Posted by TheFallen on April 26, 2003

In Reply to: Questions from TOEFL posted by ESC on April 26, 2003

: : : Hi!

: : : I have some questions which are hard for me to understand.

: : : 1. During 19th and 20th centuries, human incursions into the habitat of the wolves _______ a devastating effect on their population.

: : : The answer is [has had]instead of [have had]. I wonder why.

: : : 2. The plot of The load of the Rings is centered upon the need to destroy the ring of corrupting force and immense power by traveling to the far land of Mordor.

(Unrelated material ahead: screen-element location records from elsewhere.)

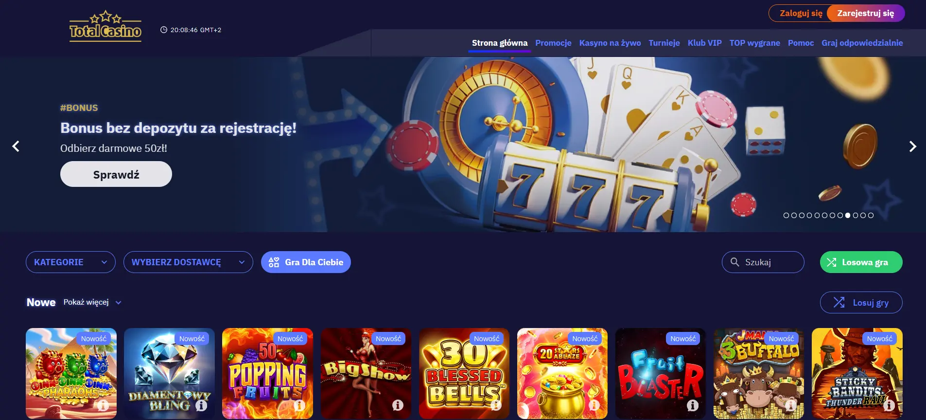Open info icon on Big Show game
The height and width of the screenshot is (420, 926).
coord(398,405)
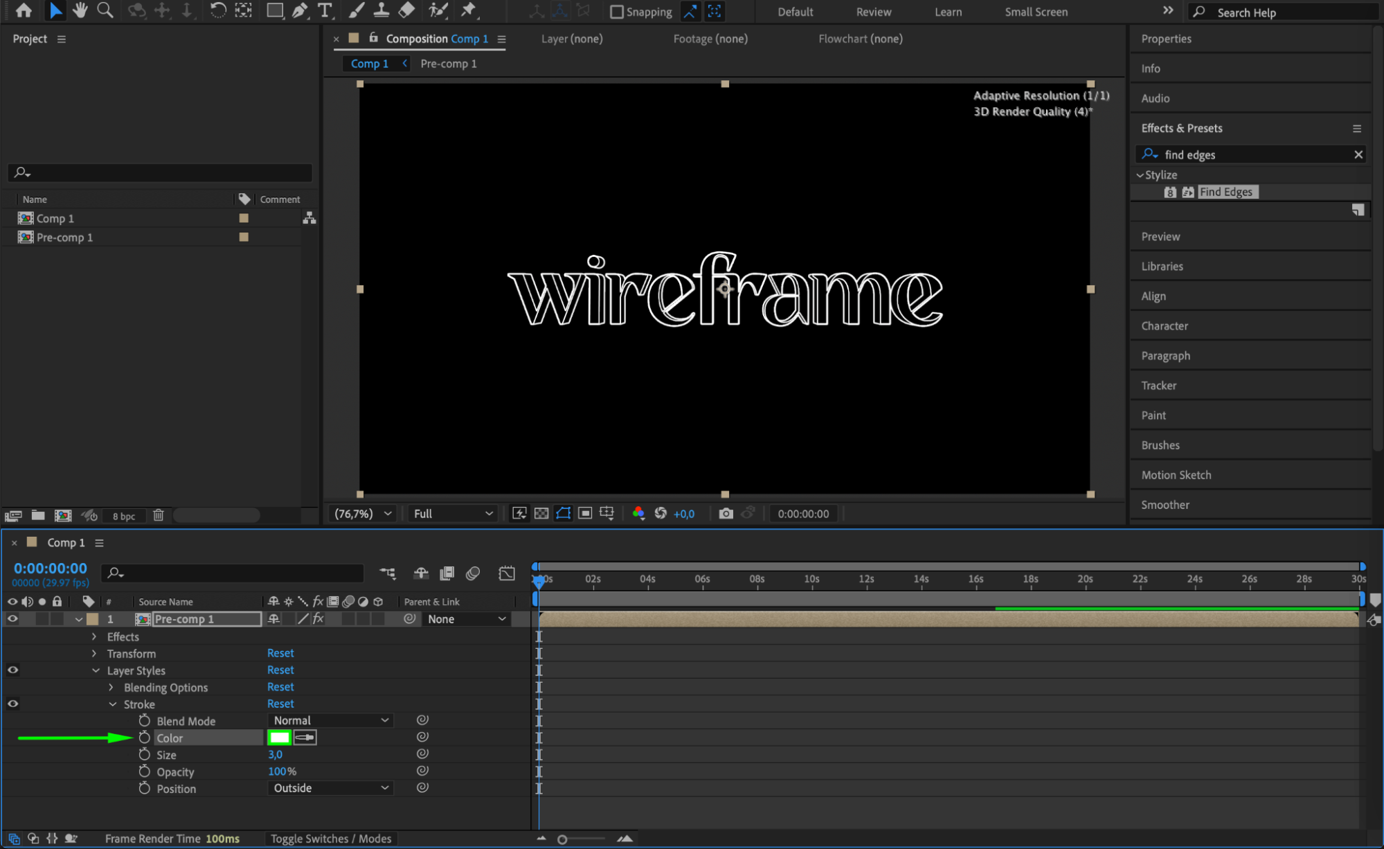Select the Hand tool

pos(80,10)
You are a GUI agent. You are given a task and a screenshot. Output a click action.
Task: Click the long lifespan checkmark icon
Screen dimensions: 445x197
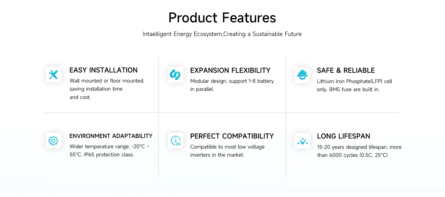point(302,141)
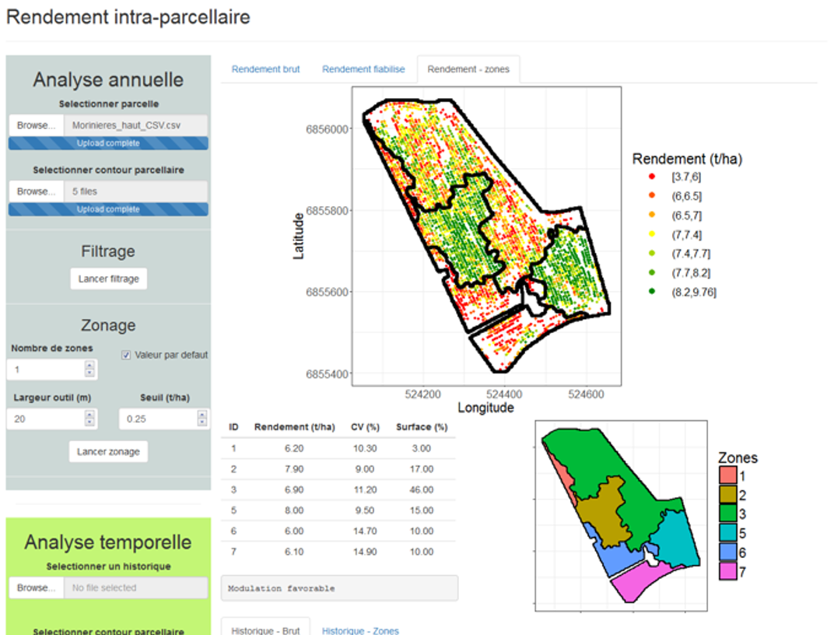
Task: Click the green zone 3 legend swatch
Action: coord(727,514)
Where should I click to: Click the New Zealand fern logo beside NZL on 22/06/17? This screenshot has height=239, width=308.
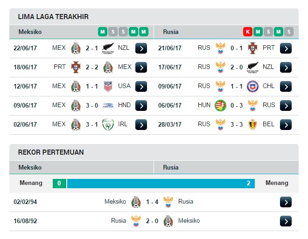click(108, 48)
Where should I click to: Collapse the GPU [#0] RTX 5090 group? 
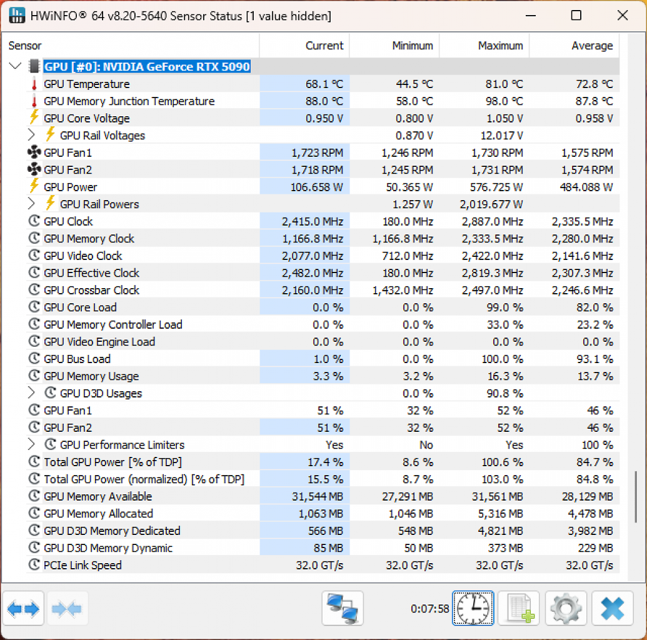click(15, 66)
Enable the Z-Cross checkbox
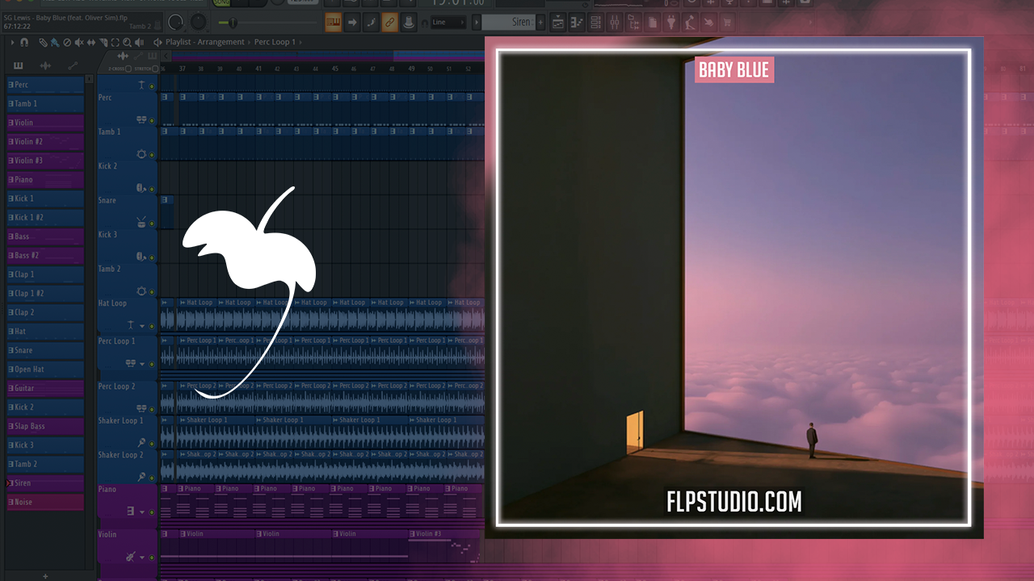Image resolution: width=1034 pixels, height=581 pixels. [x=128, y=69]
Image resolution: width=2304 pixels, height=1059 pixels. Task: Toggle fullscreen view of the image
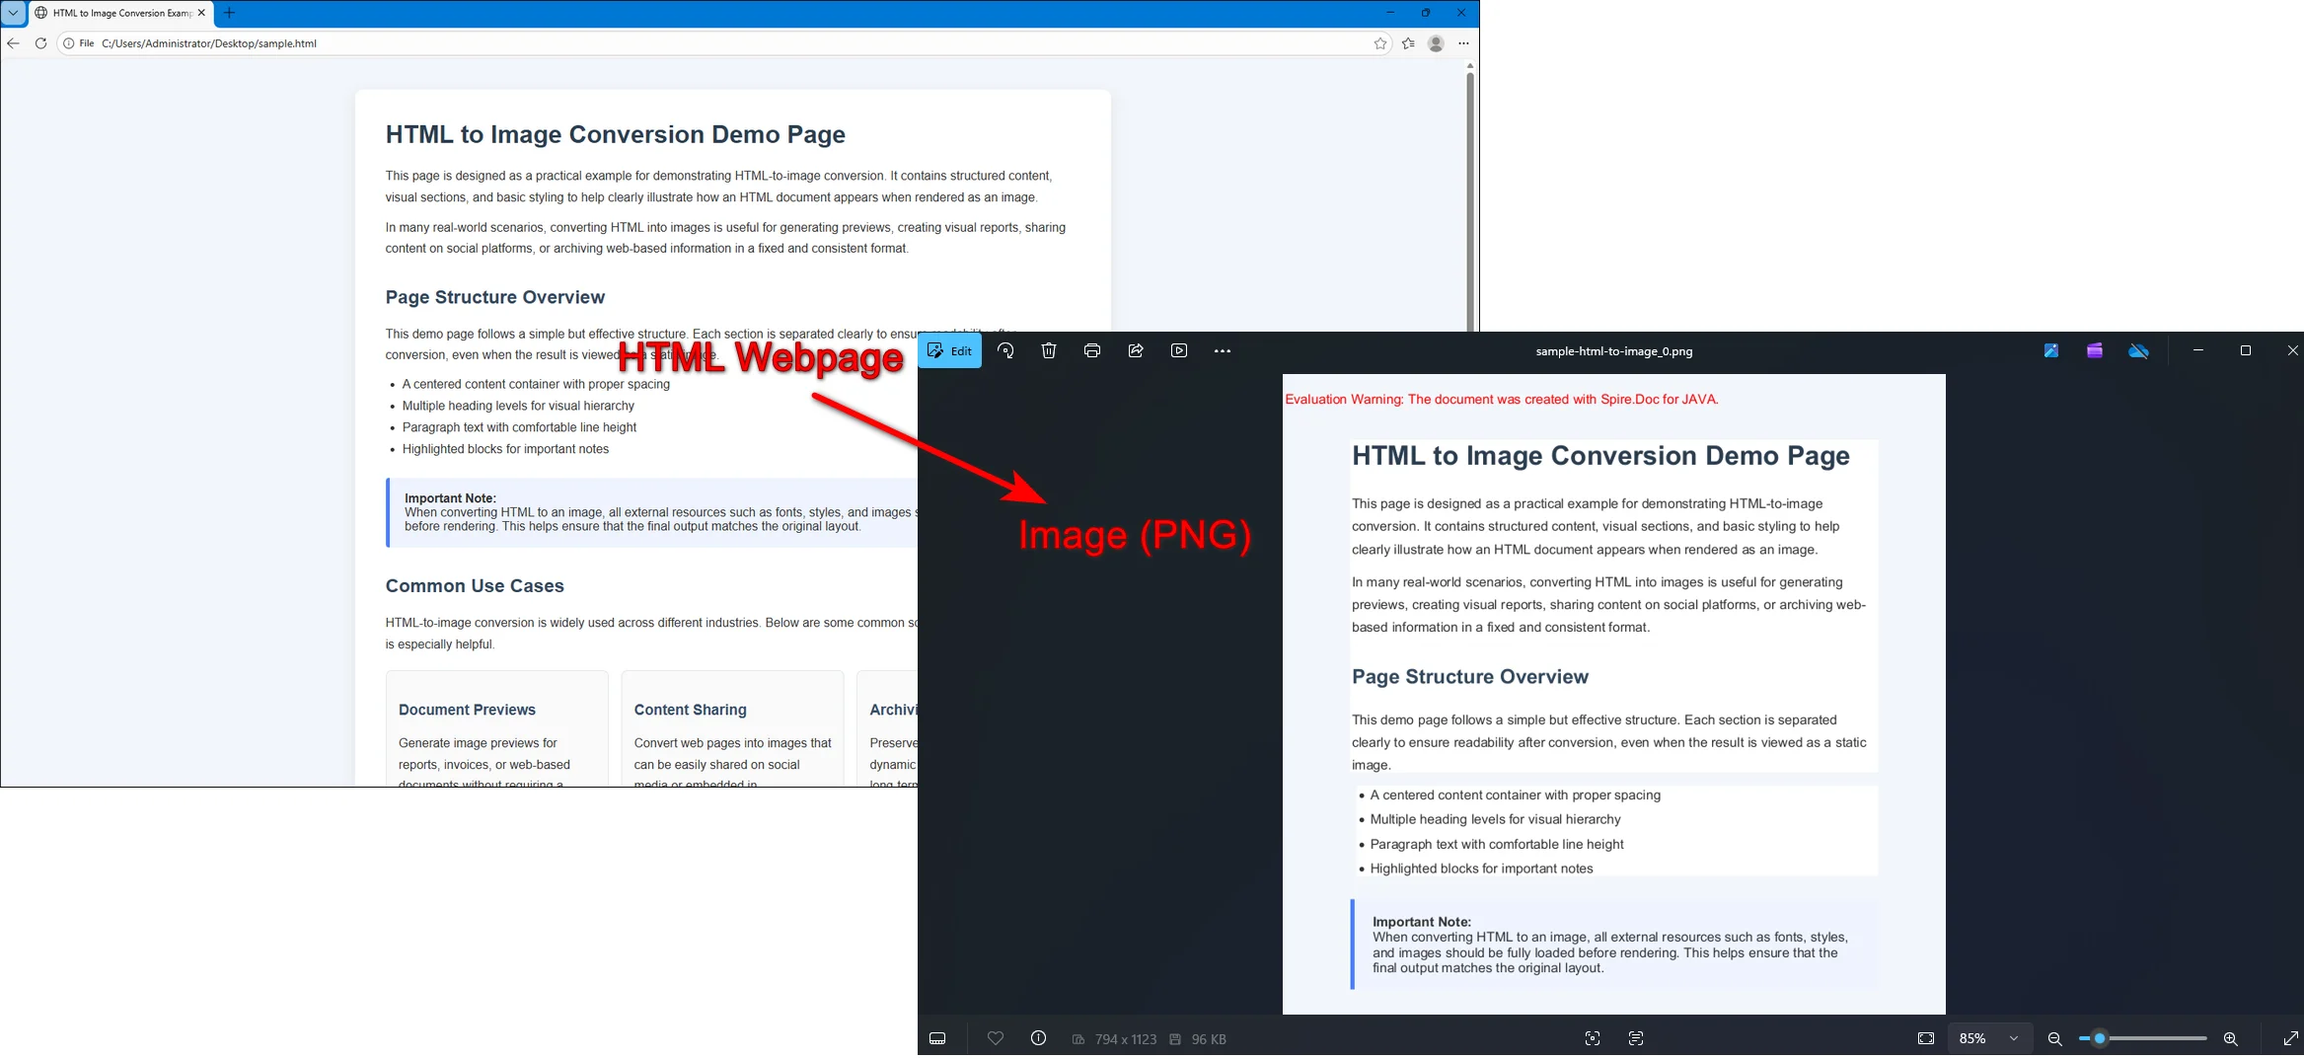[x=2291, y=1038]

: : : The problem part in this sentence is [the need to destroy the ring]. I wonder why this phrase is wrong.

: : : 3. Despite its ferocious image in the popular imagination, a gorilla is essentially a peaceful creature, given to fighting only in life-threatening situation.

: : : The book says that [a gorilla] is wrong. I feel this phrase is right. Is this wrong?

: : : 7. A personal trainer will require a combination of aerobic and anaerobic exercise along with a sensible diet in order that the trainee ________ complete health.

: : : [obtain] instead of [obtains] is a right answer. Maybe this is the subjunctive moode?

: : : Thank you very much for your help.

: : : Tom

: : 1. The answer is wrong. In the 20th century, "have had" was correct. Now "had" is correct.

: : 2. I don't see anything wrong with the sentence.

: : 3. What they want is "the gorilla," which is subtly different in meaning from "a gorilla." I wouldn't say that "a gorilla" is completely wrong.

: : 7. Yes, this is the subjunctive.

: I had a question about No. 1 but figured it out while I was typing. 19th and 20th century are past. (It takes a while to adjust.)

I'd be interested in hearing why the question-setter thinks that the phrase "the need to destroy the ring..." in sentence #2 is incorrect, because I also can see nothing grammatically or semantically wrong with it.

Regarding sentence #7, as has been stated, "obtain" is the present subjunctive and is strictly correct, but it's almost never used in contemporary English. "In order that", though not incorrect, seems again archaic and outmoded, with a more natural modern construction perhaps being "...for the trainee to obtain complete health".